• Stored data entries
····················

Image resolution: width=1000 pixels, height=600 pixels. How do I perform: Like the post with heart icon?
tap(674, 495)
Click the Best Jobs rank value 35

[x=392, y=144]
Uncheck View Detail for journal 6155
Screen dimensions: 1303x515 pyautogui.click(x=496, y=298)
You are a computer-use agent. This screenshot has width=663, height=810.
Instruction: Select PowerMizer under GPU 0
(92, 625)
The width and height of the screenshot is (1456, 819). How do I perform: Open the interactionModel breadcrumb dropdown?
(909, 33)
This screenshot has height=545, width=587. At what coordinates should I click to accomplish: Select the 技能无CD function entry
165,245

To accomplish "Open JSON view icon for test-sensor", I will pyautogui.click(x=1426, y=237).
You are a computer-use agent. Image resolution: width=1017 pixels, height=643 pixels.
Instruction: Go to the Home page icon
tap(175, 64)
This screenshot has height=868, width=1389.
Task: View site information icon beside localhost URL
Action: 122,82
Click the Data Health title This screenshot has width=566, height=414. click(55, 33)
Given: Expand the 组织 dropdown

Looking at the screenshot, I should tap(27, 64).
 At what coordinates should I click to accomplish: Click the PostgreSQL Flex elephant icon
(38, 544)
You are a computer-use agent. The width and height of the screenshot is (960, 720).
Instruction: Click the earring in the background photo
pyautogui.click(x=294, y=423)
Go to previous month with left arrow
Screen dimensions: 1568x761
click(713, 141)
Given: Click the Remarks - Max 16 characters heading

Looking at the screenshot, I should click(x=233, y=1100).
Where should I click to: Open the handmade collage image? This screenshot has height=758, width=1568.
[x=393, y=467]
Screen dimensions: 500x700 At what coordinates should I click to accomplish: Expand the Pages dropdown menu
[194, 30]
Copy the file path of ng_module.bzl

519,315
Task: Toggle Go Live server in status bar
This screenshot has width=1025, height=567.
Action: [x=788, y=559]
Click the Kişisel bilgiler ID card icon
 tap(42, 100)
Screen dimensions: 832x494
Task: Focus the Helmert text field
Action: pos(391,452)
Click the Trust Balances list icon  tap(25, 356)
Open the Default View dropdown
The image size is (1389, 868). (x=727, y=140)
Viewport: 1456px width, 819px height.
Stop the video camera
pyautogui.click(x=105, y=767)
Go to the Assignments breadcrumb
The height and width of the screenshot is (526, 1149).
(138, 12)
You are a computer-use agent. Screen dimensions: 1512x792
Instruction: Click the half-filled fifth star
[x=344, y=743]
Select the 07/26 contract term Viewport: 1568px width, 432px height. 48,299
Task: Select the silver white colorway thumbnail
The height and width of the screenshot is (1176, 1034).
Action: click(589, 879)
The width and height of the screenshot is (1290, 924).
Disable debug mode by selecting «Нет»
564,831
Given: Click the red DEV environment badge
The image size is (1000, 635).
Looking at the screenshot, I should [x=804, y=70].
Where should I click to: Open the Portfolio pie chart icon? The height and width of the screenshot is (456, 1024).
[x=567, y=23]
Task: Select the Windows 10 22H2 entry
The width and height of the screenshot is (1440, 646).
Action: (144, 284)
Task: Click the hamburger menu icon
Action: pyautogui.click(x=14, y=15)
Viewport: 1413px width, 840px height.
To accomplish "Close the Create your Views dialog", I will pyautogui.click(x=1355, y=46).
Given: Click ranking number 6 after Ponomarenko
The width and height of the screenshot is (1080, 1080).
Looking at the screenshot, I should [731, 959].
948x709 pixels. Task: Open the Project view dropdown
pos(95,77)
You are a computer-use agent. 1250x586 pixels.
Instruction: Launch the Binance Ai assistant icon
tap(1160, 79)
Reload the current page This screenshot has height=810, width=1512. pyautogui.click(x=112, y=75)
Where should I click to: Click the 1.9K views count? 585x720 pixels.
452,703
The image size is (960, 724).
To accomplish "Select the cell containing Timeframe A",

····················

• Exercise prompt
Start at the top of the records and stop after the line containing "will pyautogui.click(x=1426, y=237).". Reproduce these lines with "screenshot" replaced by "image" and nothing else changed.

• The completed task
Image resolution: width=1000 pixels, height=600 pixels. How do I perform: Like the post with heart icon?
tap(674, 495)
Click the Best Jobs rank value 35

[x=392, y=144]
Uncheck View Detail for journal 6155
Screen dimensions: 1303x515 pyautogui.click(x=496, y=298)
You are a computer-use agent. This image has width=663, height=810.
Instruction: Select PowerMizer under GPU 0
(92, 625)
The width and height of the image is (1456, 819). How do I perform: Open the interactionModel breadcrumb dropdown?
(909, 33)
This image has height=545, width=587. At what coordinates should I click to accomplish: Select the 技能无CD function entry
165,245

To accomplish "Open JSON view icon for test-sensor", I will pyautogui.click(x=1426, y=237).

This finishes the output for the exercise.